▸ TO DO: After locating the line that holds "Screen dimensions: 858x605", copy that line and all that follow it word for word through the end of the data, with no pictures.
⁂
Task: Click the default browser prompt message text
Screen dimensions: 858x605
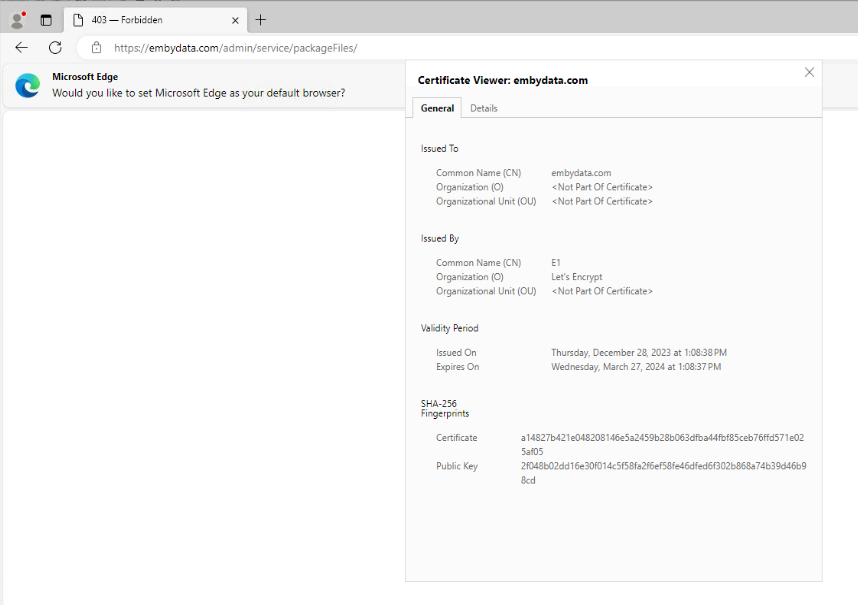Action: click(x=198, y=93)
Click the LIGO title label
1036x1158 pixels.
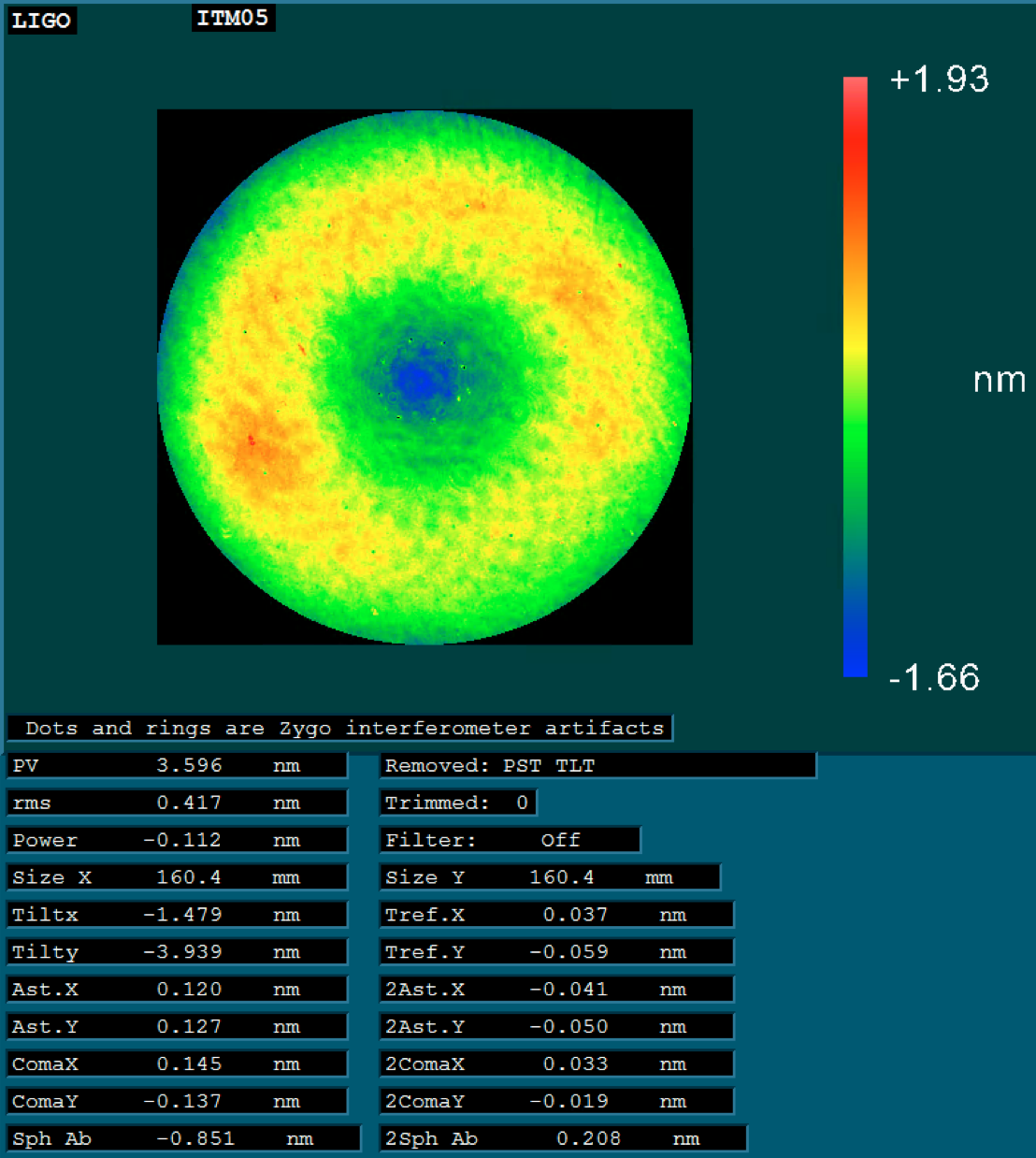tap(41, 21)
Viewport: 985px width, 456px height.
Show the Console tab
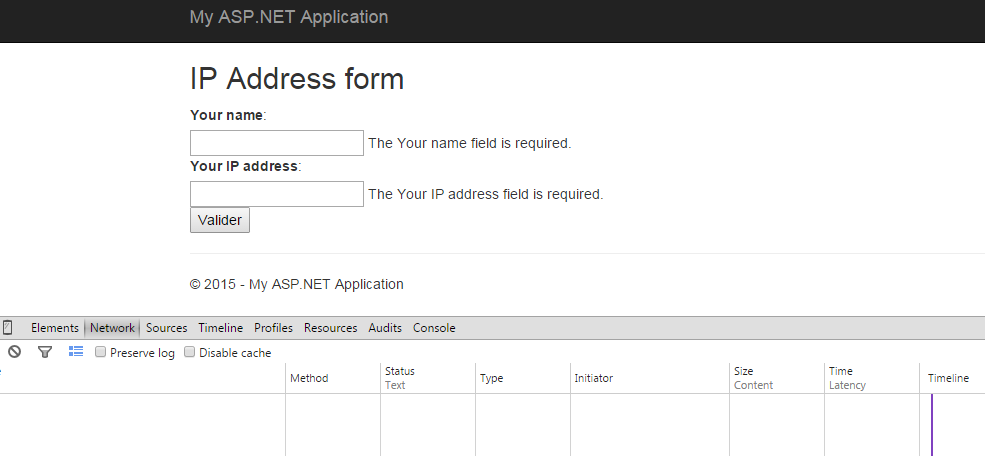[434, 328]
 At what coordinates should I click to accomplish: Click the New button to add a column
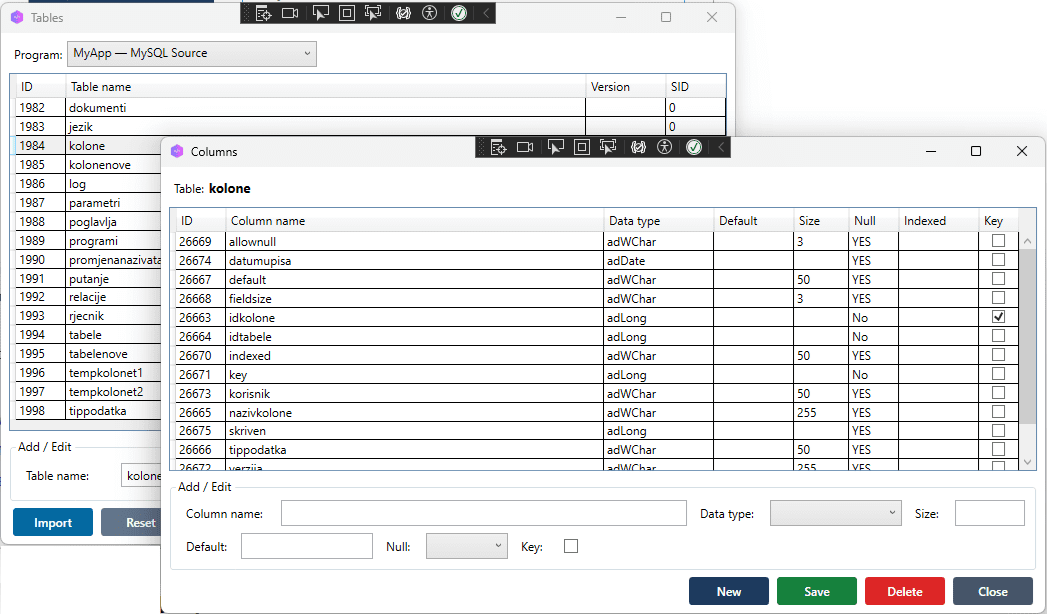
⁂
▸ RESPONSE TO THIS EXERCISE:
Screen dimensions: 858x605
Action: click(x=198, y=93)
Click the LIGO title label
1036x1158 pixels.
tap(41, 21)
Viewport: 985px width, 456px height.
Show the Console tab
[434, 328]
 At what coordinates should I click to accomplish: Click the New button to add a column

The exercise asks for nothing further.